Dans le souci de prévenir les conflits sociaux, la culture au sens général du terme permet à l’individu de se rendre compte de la place de choix qui lui est légitimement dévolue dans la communauté. Cette place est d’autant plus centrale que chaque membre de la communauté est appelé à composer constamment avec l’autre, comme par une sorte de nécessité fonctionnelle.
C’est pleinement conscientes des liens étroits existant entre la culture et la tolérance que les sociétés africaines par exemple ont à juste titre confié à la culture le soin d’aplanir les difficultés susceptibles d’entraver le développement intégral de la personne humaine, dans un cadre social stable et équilibré.
Dans cet ordre d’idées, de très anciens dispositifs traditionnels de prévention, d’adoucissement et de régulation des tensions sociales, mis au point notamment par le biais du phénomène appelé cousinage à plaisanterie au Niger ou relation à plaisanterie au Mali, sont des preuves éloquentes que la culture est au service de la paix, de la cohésion sociale et du progrès socio-économique.
Cependant, aussi importants que soient ces aspects des pratiques culturelles pacifistes en Afrique, nous n’allons pas nous appesantir outre mesure là-dessus. Nous allons plutôt nous appuyer sur le français pour essayer de voir en quoi cette langue peut être un outil privilégié de cohésion et d’harmonie entre les peuples.

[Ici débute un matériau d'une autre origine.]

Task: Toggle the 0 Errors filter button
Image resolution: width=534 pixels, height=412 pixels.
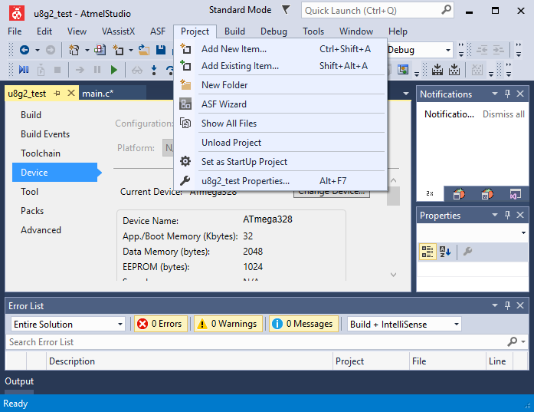Action: tap(161, 324)
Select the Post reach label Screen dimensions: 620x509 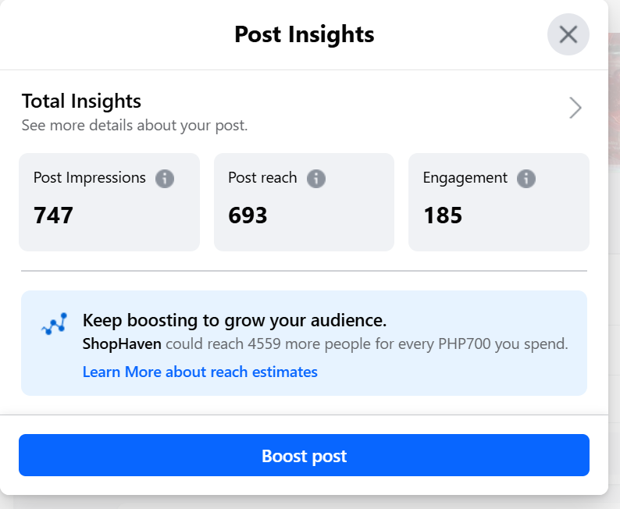point(262,178)
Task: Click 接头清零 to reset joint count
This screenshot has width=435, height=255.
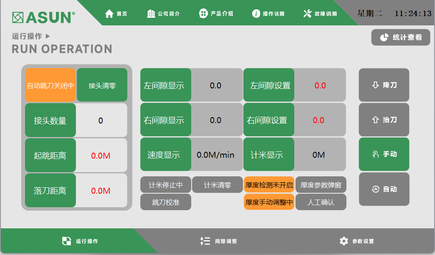Action: [x=102, y=85]
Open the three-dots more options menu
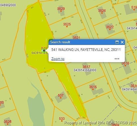 point(117,59)
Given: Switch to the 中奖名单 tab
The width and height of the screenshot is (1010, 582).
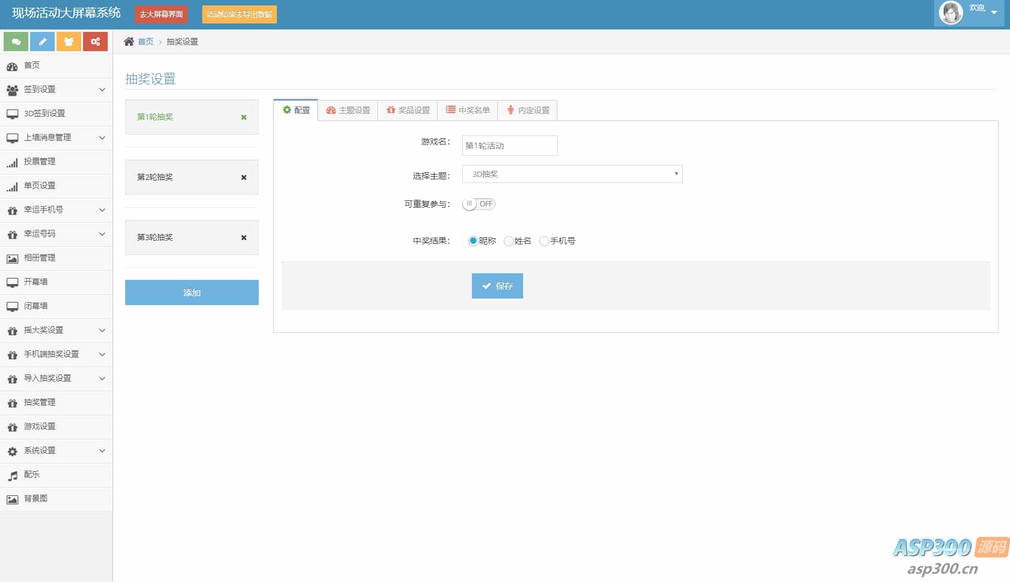Looking at the screenshot, I should 468,110.
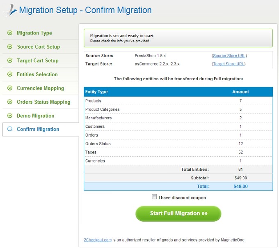Go to the Entities Selection step
Viewport: 279px width, 248px height.
(37, 74)
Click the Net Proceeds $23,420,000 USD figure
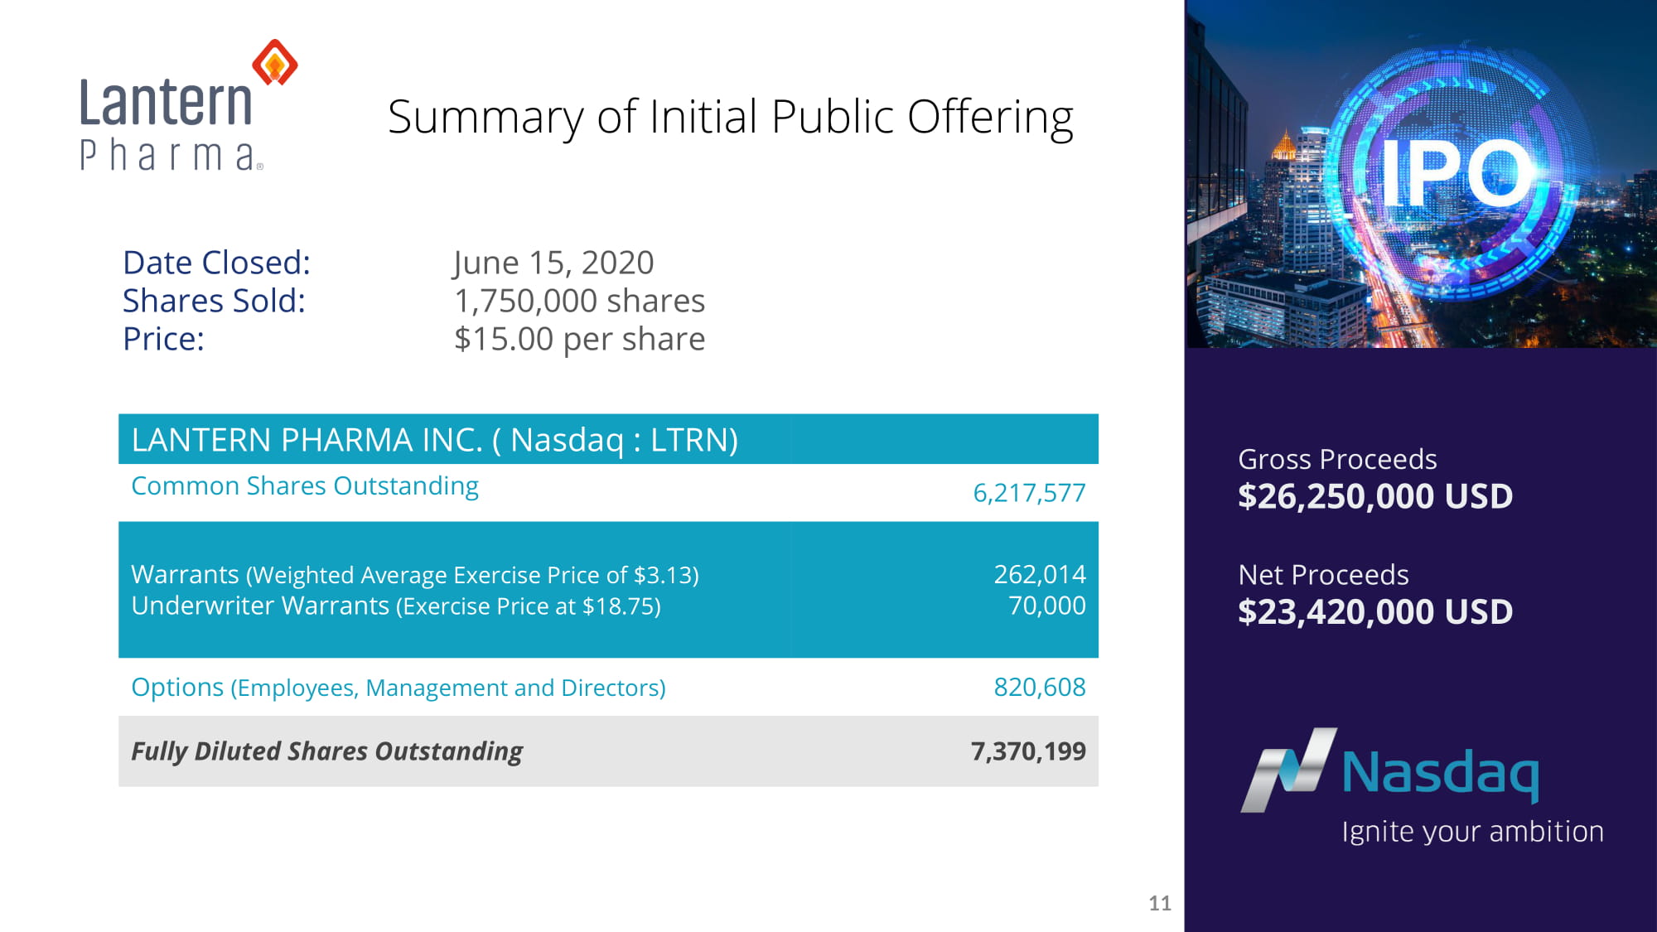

Un outil de cohésion et d’harmonie entre les peuples
Comme vous le savez, l’histoire attribue à Onésime Reclus (1837-1916) l’invention du mot francophonie dont la première apparition attestée date de l’année 1880 dans son ouvrage intitulé France, Algérie et colonies :  » Nombre des Français. – Voici quel est, non pas le nombre des gens parlant français, mais celui des hommes parmi lesquels le français règne, en dehors des millions dont il est la langue policée. Ces millions, nous n’en tenons pas compte, non plus que de nos compatriotes dispersés dans tous les lieux du globe, nous négligeons même les six ou sept cent mille Canadiens des Etats-Unis, bien que jusqu’à ce jour ils ne se dénationalisent point et les Louisianais, perdus au milieu des « hétéroglottes ». Nous mettons aussi de côté quatre grands pays, le Sénégal, le Gabon, la Cochinchine, le Cambodge dont l’avenir au point de vue « francophone » est encore très douteux, sauf peut-être pour le Sénégal.
Par contre, nous acceptons comme francophones tous ceux qui sont ou semblent destinés à rester ou à devenir participants de notre langue : Bretons et Basques de France, Arabes et Berbères du Tell dont nous sommes déjà les maîtres. Toutefois, nous n’englobons pas tous les Belges dans la « francophonie », bien que l’avenir des Flamingants soit vraisemblablement d’être un jour des Fransquillons.  » (1)
Le critère de classement retenu était alors moins la position de domination ou de dépendance que la langue quotidiennement utilisée. Au départ, la francophonie désignait donc l’ensemble des aires dans lesquelles était parlée la langue française, avant que cette acception originelle ne subisse une profonde mutation à la faveur de la décolonisation.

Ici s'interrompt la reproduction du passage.